*Problem*
In the passage about HPC tools below, return the stretch that begins at the words "Scalable Checkpoint/Restart library: Developed" and stops after "parallel file system.", copied word for word.

*** Opening of Selected passage ***

While Mellor-Crummey says that his team does not really advertise the HPCToolkit all that much to the community for fear of being overrun with support requests, the tool is freely available and does come with a 100-page user guide that helps walk non-experts through the process of using the tool.
There's a Tool for That
Here's a list of applications worth considering for an HPC toolbox:
Open Speed Shop: This is an open-source, multi-platform Linux tool that supports performance analysis of applications running on both single-node and large-scale systems, including Cray XT and IBM Blue Gene platforms.
iHarmonizer and iOrchestrator: Both of these tools, developed by a team at Wayne State University, are geared toward improving I/O efficiency in a data center or cluster and the performance of parallel programs crunching large data sets.
Scalable Checkpoint/Restart library: Developed by researchers at the Lawrence Livermore National Laboratory, this tool is freely available through sourceforge.net. It enables checkpointing — a method of inserting fault tolerance into computing systems — for a parallel file system.
DC Pro Tool Suite: This is an application supported by the US Department of Energy that enables IT managers to evaluate energy efficiency with a profiling tool and a set of system assessment tools to locate certain areas in the data center ripe for improvement.
In addition, http://www.hpctools.org/ is a comprehensive source to download and learn about new applications and tools to improve data center performance. This community resource contains quality-control open source code, manuals, and documentation to help users get started.

*** Close of Selected passage ***
*** Opening of Record extracts ***

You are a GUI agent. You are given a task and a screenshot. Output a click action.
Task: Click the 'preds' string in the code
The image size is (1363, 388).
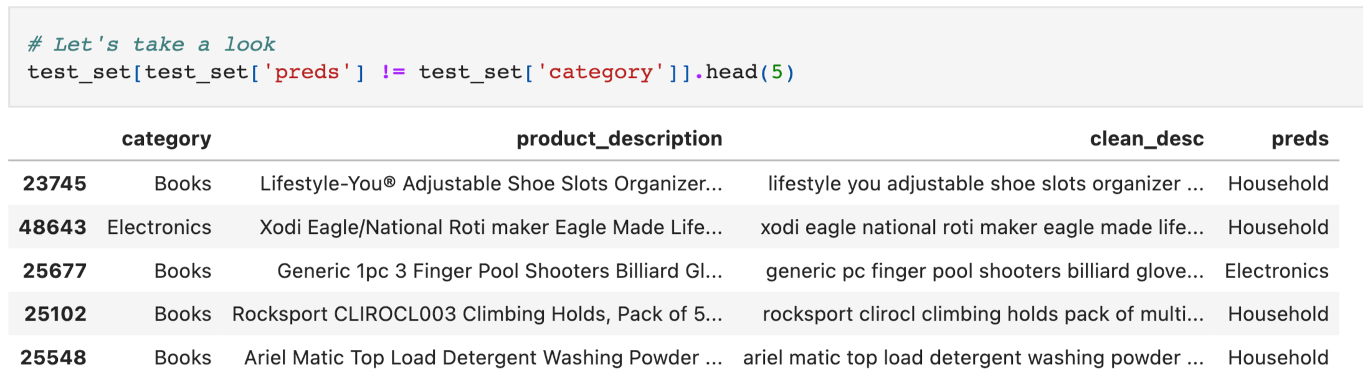pos(307,72)
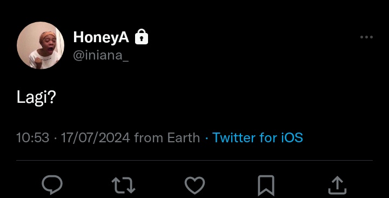Image resolution: width=389 pixels, height=198 pixels.
Task: Click the 10:53 timestamp
Action: click(x=33, y=137)
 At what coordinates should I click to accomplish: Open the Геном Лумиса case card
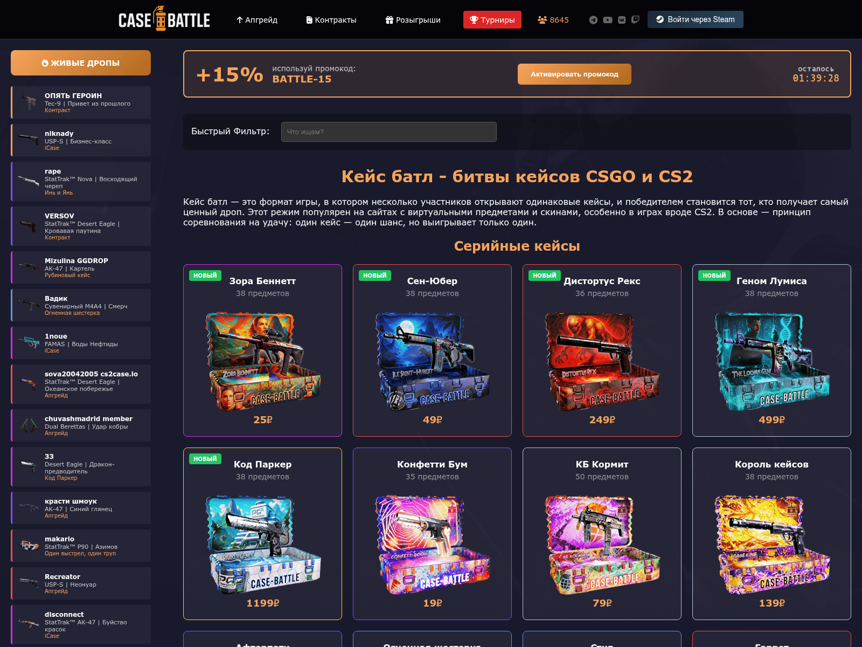click(771, 350)

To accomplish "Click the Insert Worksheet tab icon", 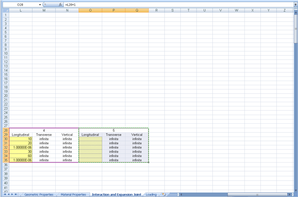I will point(164,194).
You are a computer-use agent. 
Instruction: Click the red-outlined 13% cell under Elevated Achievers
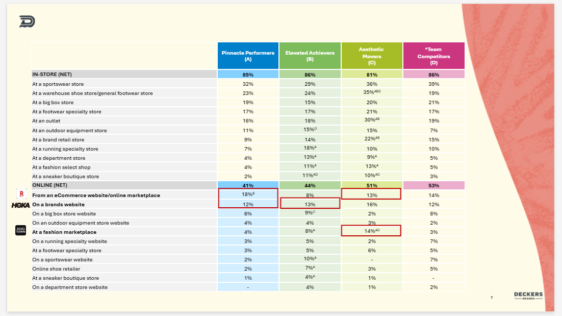(310, 204)
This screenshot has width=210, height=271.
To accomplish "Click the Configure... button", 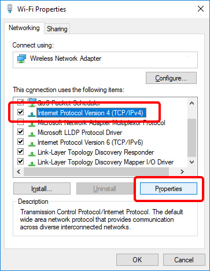I will click(171, 78).
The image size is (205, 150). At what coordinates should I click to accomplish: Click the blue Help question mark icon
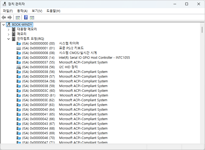26,18
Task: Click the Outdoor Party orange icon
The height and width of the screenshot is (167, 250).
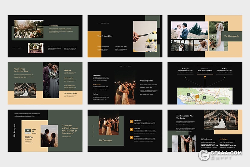Action: pos(131,121)
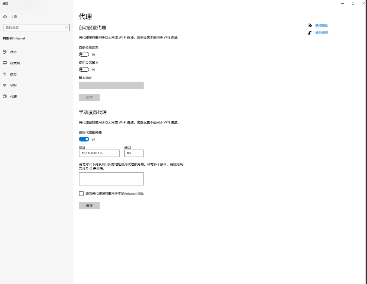The height and width of the screenshot is (284, 367).
Task: Click the proxy exceptions text box
Action: [111, 179]

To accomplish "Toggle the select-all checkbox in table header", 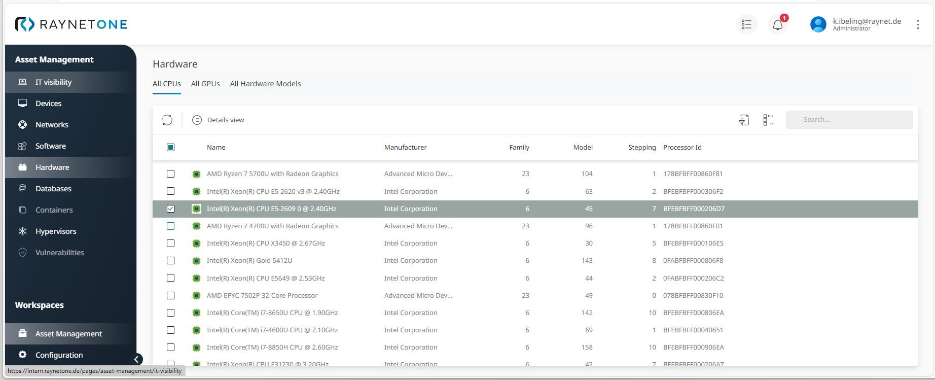I will click(x=171, y=147).

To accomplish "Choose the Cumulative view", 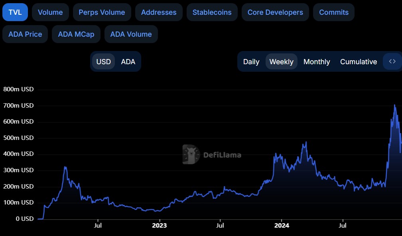I will coord(359,62).
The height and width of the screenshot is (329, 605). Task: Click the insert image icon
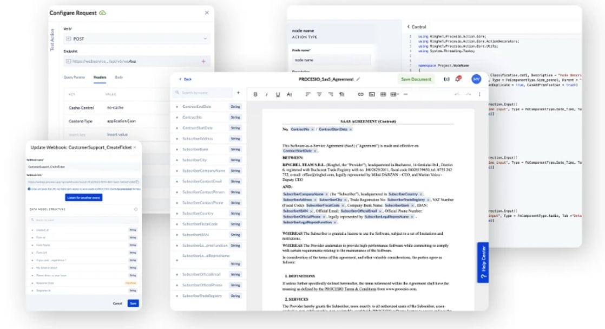[x=372, y=94]
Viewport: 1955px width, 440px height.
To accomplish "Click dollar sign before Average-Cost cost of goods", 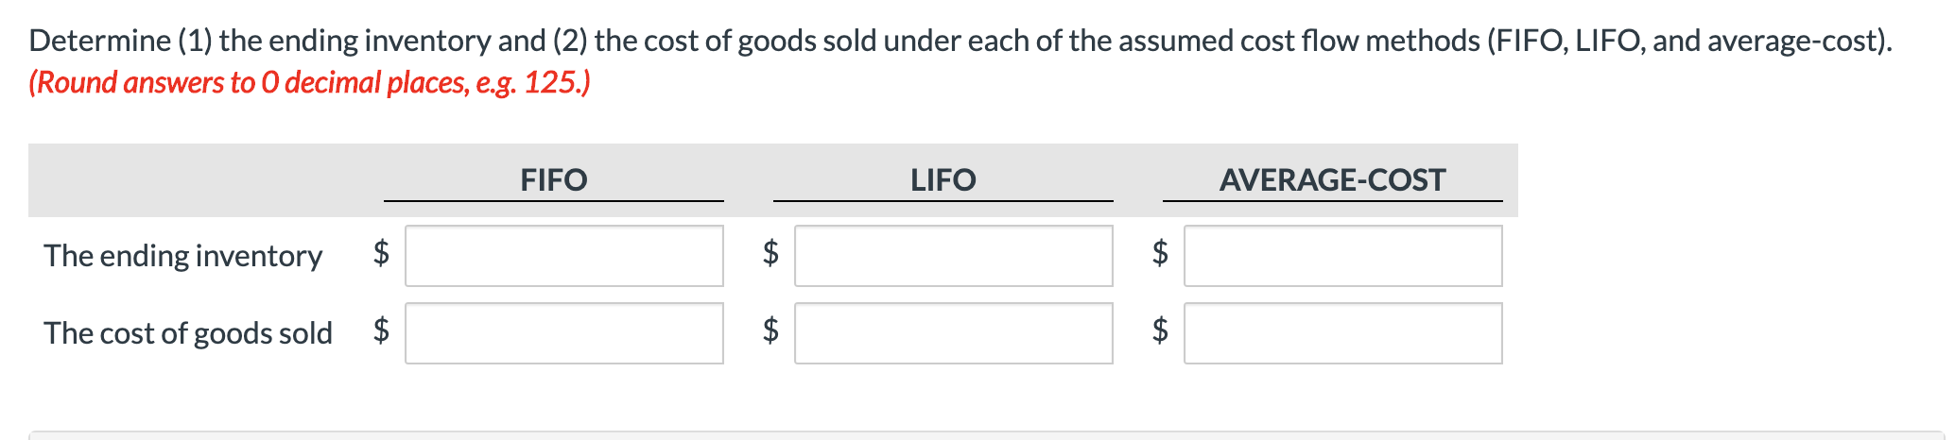I will click(x=1160, y=330).
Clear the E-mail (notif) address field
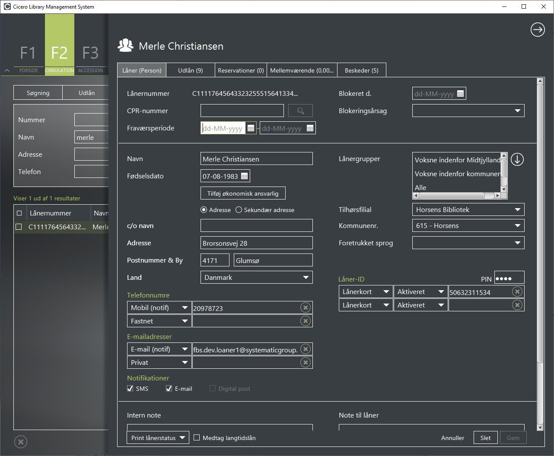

*** Close of Record extracts ***

*Answer*
Scalable Checkpoint/Restart library: Developed by researchers at the Lawrence Livermore National Laboratory, this tool is freely available through sourceforge.net. It enables checkpointing — a method of inserting fault tolerance into computing systems — for a parallel file system.